Leonard losing weight, but becoming emaciated rather than slim. Piling up further nervous tics, an ulcer, and a recurring case of athlete’s foot. Skin hardening, stretched like artist’s canvas from bone to bone. In his face deep lines which gradually link, through tributaries, into an intricate network.
—and finally, now get this—
A fluffed-out pillow shelling peas. a bent and dented pipe cleaner watching the painfully slow movements of the pillow’s shelling.
—uh, he comes up to her and says—
“Where’s your sister?”
She took the bowl out of her lap and placed it beside her on the stair. She tilted her head backward. He felt uncomfortable under the stare of eyes he could not see.
“She died. Months ago. Been a long time since your last visit.”
It took awhile for him to understand her words.
“Dead?” he said. “I’m sorry.”
“Sure.”
She held position, rigid, a trace of breathing in her amplified bosom.
—uh, he looks her right in the eye and says—
“Which one of you is dead?”
She might have laughed. Or the sudden sound that echoed around him might have been a cackle of disdain. “That’s my secret, old man.”
He very much wanted to sit down, but she sprawled over most of the steps and the ground was too far away.

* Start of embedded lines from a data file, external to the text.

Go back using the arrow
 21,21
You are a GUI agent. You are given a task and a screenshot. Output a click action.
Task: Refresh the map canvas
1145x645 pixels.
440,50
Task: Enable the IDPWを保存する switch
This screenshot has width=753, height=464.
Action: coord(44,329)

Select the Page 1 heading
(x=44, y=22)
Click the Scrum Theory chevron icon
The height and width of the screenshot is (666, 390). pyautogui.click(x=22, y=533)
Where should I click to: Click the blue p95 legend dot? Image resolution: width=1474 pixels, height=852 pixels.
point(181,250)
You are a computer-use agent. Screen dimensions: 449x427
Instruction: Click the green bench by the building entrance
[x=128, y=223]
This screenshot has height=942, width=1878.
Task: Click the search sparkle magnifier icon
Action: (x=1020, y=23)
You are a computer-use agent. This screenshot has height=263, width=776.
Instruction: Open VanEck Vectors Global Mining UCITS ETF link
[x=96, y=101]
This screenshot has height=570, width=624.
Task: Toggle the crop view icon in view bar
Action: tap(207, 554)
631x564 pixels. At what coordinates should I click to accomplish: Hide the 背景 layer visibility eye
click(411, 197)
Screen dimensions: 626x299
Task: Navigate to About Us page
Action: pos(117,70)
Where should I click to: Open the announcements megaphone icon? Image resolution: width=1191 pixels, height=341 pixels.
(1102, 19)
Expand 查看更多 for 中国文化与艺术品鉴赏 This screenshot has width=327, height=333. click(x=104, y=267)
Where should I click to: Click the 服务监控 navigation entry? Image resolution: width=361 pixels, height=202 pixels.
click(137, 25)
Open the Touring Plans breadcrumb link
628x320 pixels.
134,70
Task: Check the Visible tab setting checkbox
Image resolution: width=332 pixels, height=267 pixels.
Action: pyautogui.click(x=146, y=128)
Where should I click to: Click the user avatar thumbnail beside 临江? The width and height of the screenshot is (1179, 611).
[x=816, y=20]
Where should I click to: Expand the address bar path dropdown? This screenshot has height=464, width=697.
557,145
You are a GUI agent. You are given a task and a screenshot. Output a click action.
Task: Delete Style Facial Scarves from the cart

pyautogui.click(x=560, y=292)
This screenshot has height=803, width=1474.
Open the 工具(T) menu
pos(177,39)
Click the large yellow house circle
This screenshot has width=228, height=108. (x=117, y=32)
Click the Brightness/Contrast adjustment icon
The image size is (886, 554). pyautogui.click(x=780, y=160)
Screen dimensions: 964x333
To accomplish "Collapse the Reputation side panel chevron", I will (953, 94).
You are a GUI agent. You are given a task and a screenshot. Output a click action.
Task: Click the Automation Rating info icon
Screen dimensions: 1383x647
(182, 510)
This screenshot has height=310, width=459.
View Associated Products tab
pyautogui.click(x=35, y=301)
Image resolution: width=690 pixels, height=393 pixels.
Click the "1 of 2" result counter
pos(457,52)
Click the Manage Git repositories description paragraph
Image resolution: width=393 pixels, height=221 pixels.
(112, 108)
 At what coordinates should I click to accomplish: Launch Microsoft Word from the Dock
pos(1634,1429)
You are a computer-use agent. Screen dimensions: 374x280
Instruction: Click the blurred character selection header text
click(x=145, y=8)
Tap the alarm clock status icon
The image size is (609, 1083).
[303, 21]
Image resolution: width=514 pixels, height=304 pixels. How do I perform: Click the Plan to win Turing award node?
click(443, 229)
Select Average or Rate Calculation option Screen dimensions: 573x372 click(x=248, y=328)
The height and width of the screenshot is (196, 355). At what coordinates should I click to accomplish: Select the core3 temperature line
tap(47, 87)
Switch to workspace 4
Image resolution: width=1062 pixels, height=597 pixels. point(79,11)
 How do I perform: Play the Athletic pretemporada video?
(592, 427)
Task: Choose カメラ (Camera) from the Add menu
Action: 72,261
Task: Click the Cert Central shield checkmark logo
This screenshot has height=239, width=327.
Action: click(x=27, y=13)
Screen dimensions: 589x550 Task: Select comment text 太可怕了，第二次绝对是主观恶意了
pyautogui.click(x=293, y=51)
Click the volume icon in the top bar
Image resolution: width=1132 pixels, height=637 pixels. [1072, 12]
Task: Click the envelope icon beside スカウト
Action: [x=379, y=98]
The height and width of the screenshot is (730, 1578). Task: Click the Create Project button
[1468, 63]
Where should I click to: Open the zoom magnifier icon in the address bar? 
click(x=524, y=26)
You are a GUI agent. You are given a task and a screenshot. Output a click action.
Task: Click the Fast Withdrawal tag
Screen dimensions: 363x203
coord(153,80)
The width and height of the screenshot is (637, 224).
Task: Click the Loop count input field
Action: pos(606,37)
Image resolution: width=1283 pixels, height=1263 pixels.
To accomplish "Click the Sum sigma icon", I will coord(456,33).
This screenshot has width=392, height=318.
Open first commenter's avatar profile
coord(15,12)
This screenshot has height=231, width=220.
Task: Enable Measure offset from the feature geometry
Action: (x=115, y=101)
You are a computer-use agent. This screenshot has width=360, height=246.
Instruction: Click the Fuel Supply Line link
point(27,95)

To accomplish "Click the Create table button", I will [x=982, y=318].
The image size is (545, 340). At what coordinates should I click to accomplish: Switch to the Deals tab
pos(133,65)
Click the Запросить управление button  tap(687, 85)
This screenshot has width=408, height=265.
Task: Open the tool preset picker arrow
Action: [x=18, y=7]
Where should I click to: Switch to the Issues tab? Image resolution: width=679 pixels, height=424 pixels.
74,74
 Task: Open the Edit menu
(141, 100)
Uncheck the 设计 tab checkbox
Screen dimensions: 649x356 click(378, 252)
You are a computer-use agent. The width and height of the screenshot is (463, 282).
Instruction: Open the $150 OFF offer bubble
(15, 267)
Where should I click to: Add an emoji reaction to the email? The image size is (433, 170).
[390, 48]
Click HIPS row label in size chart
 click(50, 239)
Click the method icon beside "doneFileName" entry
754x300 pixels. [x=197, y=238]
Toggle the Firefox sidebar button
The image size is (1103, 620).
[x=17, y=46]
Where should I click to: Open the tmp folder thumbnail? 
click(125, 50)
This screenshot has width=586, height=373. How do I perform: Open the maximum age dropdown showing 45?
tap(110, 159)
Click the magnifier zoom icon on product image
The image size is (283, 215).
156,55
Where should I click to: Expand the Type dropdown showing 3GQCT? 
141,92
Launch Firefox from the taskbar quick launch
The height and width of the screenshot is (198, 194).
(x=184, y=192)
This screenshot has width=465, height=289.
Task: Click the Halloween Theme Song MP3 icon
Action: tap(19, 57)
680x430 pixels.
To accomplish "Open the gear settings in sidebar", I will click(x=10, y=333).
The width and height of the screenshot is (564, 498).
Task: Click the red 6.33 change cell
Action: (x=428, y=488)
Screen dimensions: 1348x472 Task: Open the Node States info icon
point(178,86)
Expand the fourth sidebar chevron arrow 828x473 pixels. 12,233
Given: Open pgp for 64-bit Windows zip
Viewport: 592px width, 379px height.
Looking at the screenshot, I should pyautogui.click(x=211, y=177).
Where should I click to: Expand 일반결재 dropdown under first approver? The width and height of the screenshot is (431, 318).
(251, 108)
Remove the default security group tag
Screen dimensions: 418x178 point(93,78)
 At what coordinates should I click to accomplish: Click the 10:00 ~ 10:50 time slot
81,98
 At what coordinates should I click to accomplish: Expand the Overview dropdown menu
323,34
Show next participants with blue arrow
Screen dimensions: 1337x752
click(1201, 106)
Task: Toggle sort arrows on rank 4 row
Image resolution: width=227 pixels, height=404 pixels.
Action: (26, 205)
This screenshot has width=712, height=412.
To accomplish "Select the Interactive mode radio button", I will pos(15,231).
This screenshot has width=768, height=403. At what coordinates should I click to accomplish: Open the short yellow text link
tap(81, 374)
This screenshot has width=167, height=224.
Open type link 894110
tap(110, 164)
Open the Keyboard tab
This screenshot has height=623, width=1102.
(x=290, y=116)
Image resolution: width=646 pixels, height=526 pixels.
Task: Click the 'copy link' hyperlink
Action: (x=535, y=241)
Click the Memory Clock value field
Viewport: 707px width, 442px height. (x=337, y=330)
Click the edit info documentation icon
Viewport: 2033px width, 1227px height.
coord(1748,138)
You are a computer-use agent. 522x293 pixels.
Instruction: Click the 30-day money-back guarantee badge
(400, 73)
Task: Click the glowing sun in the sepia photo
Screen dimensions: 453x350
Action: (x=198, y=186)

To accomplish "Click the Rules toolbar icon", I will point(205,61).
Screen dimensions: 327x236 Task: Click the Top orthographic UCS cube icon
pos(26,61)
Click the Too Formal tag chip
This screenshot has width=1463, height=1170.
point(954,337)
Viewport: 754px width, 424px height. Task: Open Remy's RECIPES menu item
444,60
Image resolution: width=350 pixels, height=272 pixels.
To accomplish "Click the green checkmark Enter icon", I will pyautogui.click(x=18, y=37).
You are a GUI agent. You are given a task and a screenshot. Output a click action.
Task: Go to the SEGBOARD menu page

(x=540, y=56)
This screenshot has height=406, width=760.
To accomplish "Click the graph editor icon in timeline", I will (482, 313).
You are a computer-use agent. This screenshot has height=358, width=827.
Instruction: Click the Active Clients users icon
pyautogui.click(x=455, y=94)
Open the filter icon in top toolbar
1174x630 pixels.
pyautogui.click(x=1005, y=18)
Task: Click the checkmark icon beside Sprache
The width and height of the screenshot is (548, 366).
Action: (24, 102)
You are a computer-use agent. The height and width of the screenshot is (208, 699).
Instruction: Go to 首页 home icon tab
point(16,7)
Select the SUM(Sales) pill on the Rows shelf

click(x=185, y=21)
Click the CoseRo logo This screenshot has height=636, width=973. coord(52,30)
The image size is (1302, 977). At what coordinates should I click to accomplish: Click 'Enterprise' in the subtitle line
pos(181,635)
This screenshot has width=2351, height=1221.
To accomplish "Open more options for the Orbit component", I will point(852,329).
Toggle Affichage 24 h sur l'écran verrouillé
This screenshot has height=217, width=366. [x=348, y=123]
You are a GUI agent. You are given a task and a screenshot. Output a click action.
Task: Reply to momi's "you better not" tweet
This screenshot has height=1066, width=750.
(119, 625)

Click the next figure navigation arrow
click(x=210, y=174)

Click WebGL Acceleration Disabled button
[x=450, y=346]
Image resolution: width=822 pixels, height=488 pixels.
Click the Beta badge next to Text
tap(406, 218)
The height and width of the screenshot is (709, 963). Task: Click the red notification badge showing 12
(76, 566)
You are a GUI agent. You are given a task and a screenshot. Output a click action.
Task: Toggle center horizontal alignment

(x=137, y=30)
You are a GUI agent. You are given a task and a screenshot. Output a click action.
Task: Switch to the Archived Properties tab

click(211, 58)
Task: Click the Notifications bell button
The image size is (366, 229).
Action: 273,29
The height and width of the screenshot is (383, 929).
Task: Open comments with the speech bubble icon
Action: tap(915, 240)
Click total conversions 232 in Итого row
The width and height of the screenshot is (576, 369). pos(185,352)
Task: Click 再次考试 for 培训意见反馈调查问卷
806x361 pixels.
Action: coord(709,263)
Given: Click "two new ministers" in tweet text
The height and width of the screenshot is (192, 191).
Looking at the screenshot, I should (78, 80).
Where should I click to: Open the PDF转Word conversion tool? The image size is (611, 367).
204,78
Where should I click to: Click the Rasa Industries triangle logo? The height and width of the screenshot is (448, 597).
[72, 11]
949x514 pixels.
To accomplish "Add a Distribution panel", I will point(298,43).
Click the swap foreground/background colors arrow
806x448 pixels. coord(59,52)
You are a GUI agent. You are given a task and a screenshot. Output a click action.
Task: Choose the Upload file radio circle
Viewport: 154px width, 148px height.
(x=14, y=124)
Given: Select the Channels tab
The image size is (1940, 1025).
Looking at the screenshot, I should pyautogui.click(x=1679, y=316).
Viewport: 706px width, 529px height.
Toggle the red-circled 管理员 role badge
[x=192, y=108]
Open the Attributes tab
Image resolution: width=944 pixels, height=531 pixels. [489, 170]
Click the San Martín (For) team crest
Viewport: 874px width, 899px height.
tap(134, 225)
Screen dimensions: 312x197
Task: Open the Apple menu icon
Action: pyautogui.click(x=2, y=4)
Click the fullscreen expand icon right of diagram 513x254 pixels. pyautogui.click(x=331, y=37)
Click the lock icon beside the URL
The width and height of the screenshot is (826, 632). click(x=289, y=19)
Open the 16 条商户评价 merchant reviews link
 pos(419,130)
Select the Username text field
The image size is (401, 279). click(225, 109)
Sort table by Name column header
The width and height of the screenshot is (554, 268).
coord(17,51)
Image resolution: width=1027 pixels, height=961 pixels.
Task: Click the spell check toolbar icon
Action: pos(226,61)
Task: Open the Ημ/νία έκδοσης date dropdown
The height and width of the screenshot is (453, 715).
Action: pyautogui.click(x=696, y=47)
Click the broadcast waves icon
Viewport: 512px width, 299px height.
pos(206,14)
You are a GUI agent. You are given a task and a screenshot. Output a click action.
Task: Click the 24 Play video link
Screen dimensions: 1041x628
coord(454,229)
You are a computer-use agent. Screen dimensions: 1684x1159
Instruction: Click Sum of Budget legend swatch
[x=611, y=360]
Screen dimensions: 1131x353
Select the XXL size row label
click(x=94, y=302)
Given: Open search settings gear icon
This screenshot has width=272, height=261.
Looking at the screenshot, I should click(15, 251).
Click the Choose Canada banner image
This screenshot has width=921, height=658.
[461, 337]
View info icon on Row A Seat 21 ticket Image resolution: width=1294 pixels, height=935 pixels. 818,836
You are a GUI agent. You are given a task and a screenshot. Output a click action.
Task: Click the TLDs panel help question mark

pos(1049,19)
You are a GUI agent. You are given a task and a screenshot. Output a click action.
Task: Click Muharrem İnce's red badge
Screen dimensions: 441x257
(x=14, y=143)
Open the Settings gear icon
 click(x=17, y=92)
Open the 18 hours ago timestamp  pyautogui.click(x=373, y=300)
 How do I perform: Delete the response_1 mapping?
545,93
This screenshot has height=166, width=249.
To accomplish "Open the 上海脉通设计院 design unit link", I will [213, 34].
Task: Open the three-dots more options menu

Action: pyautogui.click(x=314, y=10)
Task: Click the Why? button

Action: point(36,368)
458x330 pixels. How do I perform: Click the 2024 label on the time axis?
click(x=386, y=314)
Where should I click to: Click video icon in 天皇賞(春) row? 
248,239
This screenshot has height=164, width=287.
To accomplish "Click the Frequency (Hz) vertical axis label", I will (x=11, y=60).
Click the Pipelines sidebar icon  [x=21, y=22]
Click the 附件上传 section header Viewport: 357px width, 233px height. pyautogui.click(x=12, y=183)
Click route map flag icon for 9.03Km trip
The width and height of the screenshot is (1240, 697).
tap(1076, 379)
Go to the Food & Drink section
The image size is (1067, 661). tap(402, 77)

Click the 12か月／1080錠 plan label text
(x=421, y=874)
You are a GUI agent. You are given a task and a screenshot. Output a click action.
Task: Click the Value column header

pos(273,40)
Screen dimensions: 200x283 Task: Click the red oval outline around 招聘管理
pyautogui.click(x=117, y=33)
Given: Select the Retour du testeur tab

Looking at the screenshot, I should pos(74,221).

—-uh, then he, then he, uh, goddamn it!—
“Of course you won’t tell me who you are,” he said.
“Can’t you tell?”
He looked for a clue, searched his memory for some feature that had differentiated the two. A difference in the depth of shadow beneath the eyes, a contrast in the shade of gray that had invaded the girls’ hair.
—uh, this is stupid, I can’t think, damn it—
“Are you coming to my room tonight?”
“Yes.”
He felt relieved. At least she was still alive, it was the other one who’d died. He might not know whether or not she was Jeanie or Joanie, but by this time how important was the name anyhow? He anticipated the night with some pleasure.